The player-coach was, for many decades, a long-time fixture in professional basketball. Many notable coaches in the NBA served as player-coaches, including Bill Russell and Lenny Wilkens. This was especially true up through the 1970s, when the league was not as financially successful as it is today, and player-coaches were often used to save money. The practice fell out of favor in the 1980s (though Mike Dunleavy Sr., while an assistant coach with the Milwaukee Bucks, once came out of retirement and played several games when a rash of injuries decimated the team). Today, the collective bargaining agreement between the NBA and the players' union prohibits the use of player-coaches, in order to avoid circumventing the league's salary cap, as coaches' salaries are not counted under the cap. Therefore, if a player is to serve as a coach, he would have to receive commission from his contract as a player. The player, then, is not technically an official coach of his team but instead simply a coach in name. One example of a player in recent years who was groomed for eventual official coaching duties using this practice was Avery Johnson. The last player to serve as an official assistant coach was Tree Rollins for the Orlando Magic during the 1994–1995 season, and the last player to serve as head coach was Dave Cowens for the Boston Celtics during the 1978–1979 season.
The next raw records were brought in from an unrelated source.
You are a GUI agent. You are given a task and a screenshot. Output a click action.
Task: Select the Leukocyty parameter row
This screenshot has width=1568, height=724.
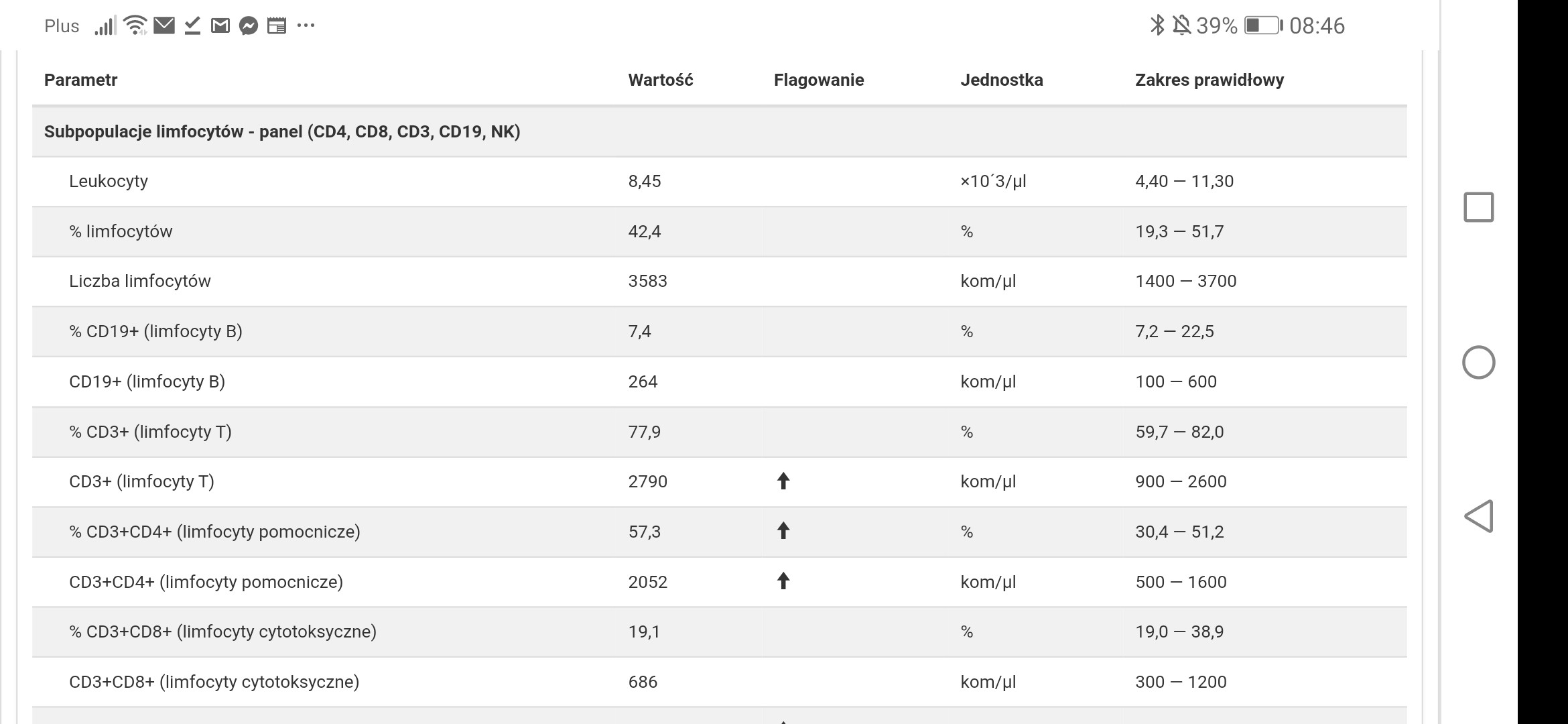click(x=109, y=181)
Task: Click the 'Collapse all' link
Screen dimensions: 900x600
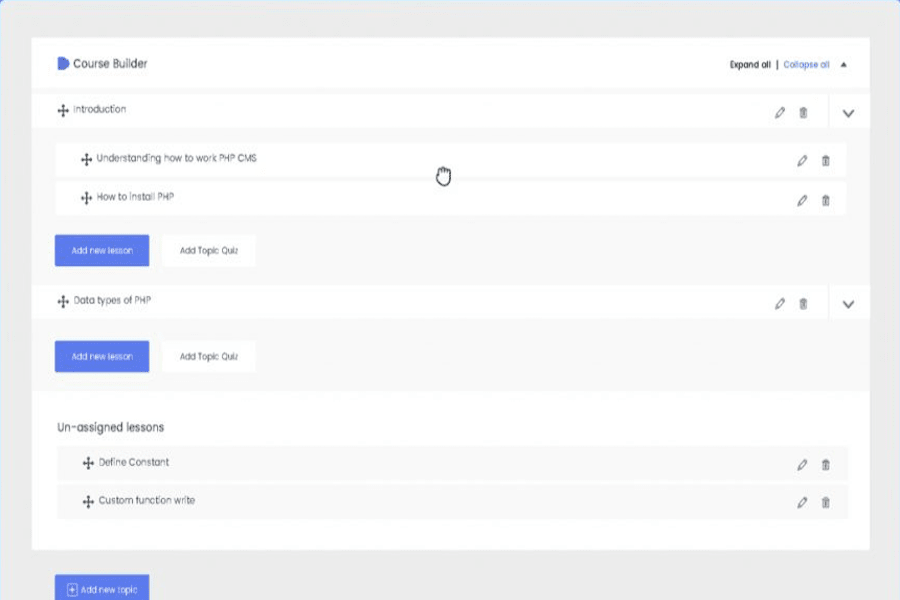Action: coord(806,64)
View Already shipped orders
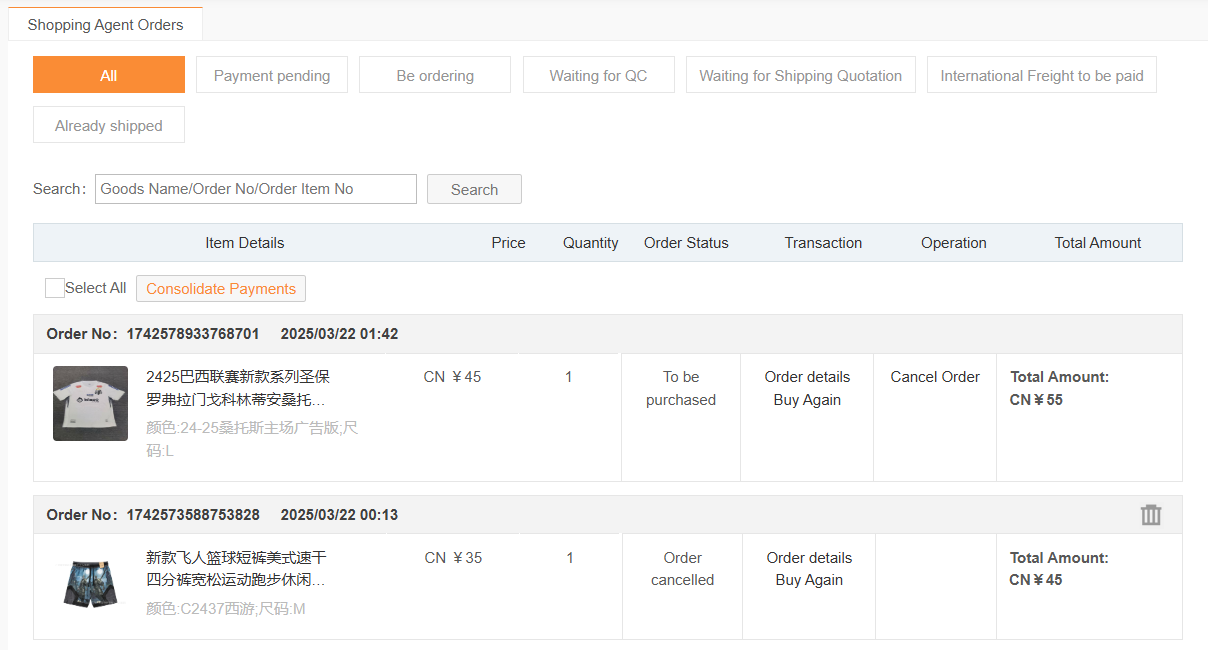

==Player-coaches in American football==
In the early days of professional American football, player-coaches were a necessity, as most leagues' rules prohibited coaching from the sidelines. The National Football League eventually allowed sideline coaches in the late 1920s, and they quickly became the norm. During the 1920s, legendary player-coaches in the NFL include Curly Lambeau, who played for the Green Bay Packers from 1919 to 1929 and served as their head coach from 1919 to 1949, and George Halas, who held similar roles for the Chicago Bears, a team for which he was also part-owner and business manager. Ernie Nevers held the positions of both fullback and head coach for the Duluth Eskimos in 1927 and the Chicago Cardinals from 1929 to 1931. Jimmy Conzelman was player-coach for four teams during the 1920s. In the mid-1950s, Tom Landry played defensive back while serving as defensive coordinator for the New York Giants. In the early 1970s, when Landry was coach of the Dallas Cowboys, he made running back Dan Reeves a player-coach.

In the television era, pro football evolved into a higher-impact two-platoon game, so players serving as head coaches became impractical.

More modern players have acted as player-assistant coaches in an unofficial capacity, such as journeyman quarterback Steve DeBerg, who served as an unofficial mentor for younger, more skilled arms while also serving as their backup.

In an official capacity, much like the NBA, the current CBA between the NFL and the NFL Players Association prohibits official player-coaches due to teams using it to circumvent the salary cap. This was evident in 2020 when the Denver Broncos were forced to start practice squad wide receiver Kendall Hinton at quarterback due to all of the Broncos regular quarterbacks being placed into COVID-19 protocols as a result of backup quarterback Jeff Driskel testing positive for COVID-19 and being around the remaining quarterbacks on the team without wearing face masks. Originally, the Broncos wanted to use offensive quality control coach Rob Calabrese to play quarterback, but the NFL turned them down out of hand. The Saints defeated the Broncos 31–3, with Hinton going 1 for 9 and two interceptions.

By the 21st century, on-field playcalling duties would often be split between the head coach or offensive coordinator and the quarterback. Peyton Manning, Brett Favre, Tom Brady, Ben Roethlisberger and Drew Brees pioneered what would essentially become roles as on-field offensive coordinators by taking vocal leadership in playcalling and game management.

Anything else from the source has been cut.